EXERCISE GOAL: Would you retype the lines from the one that holds "788x1512 pixels." to the final line of the entries below, both ends included and exactly as written, but without pictures?

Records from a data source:
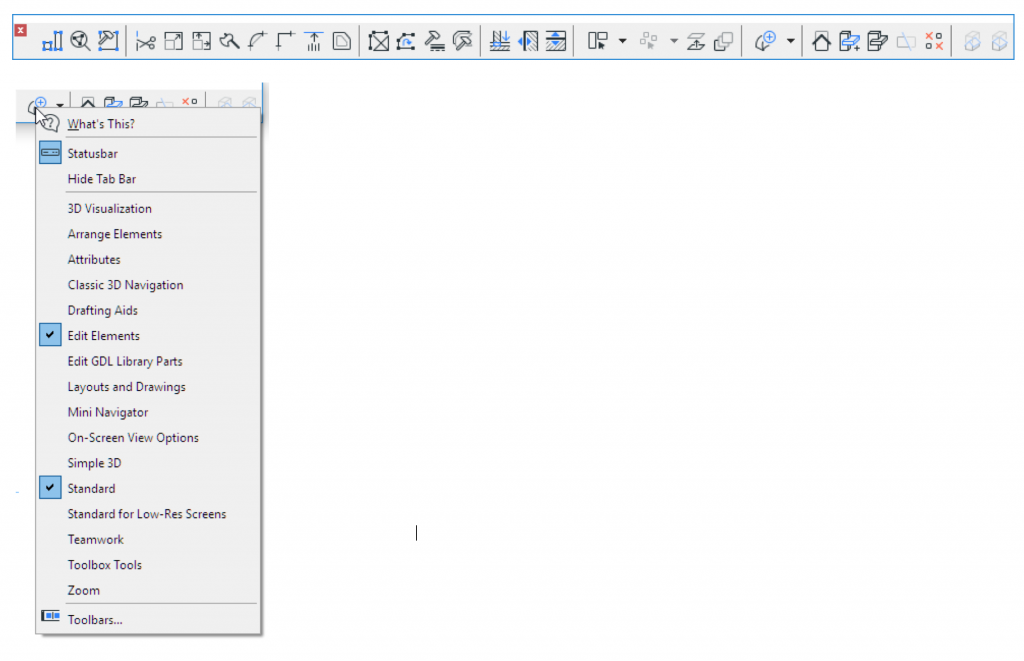Click the two overlapping squares icon
The width and height of the screenshot is (1024, 661).
(x=724, y=42)
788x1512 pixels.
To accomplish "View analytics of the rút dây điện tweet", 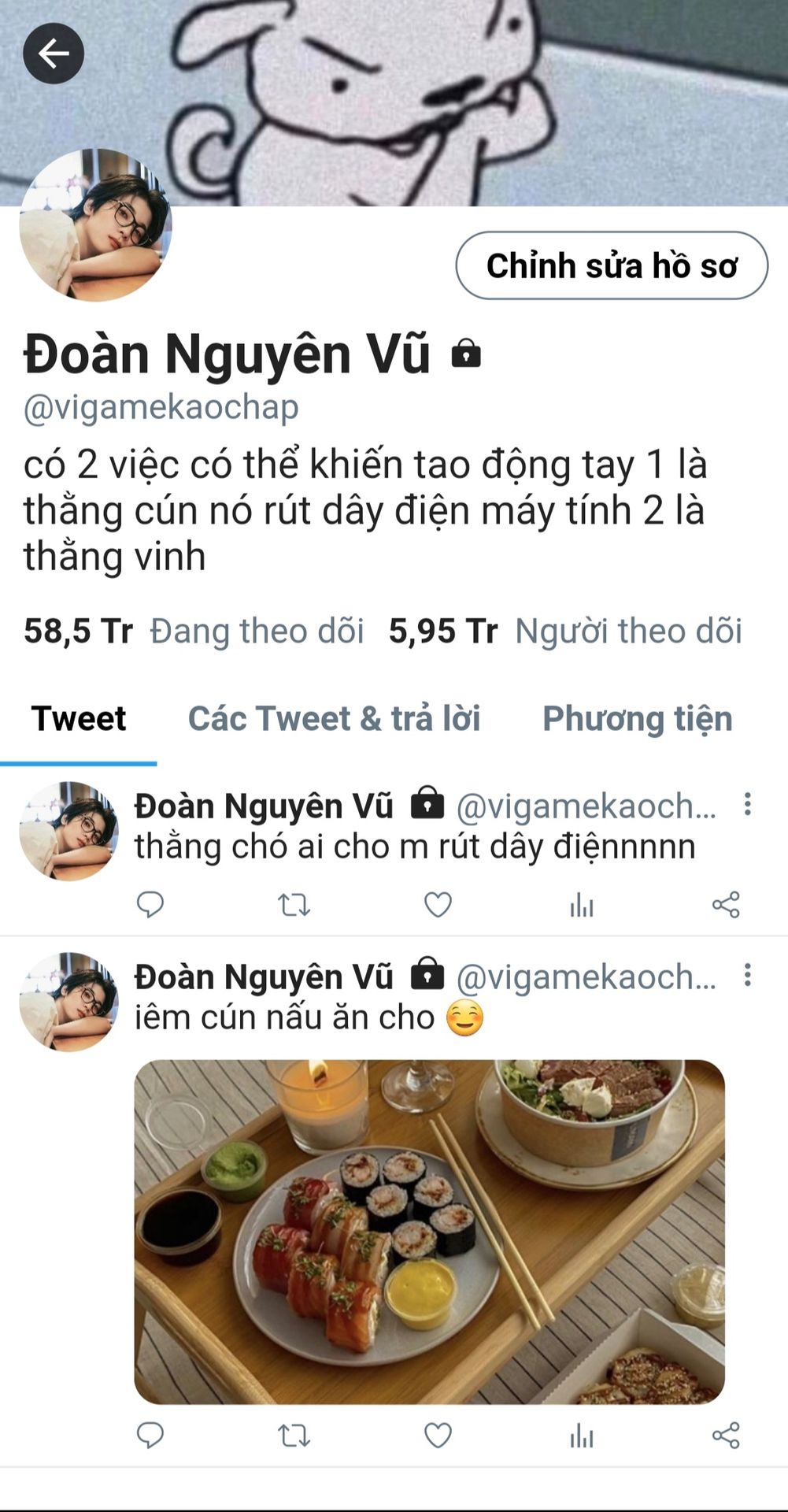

WRITTEN SOLUTION:
788x1512 pixels.
To accomplish "View analytics of the rút dây điện tweet", 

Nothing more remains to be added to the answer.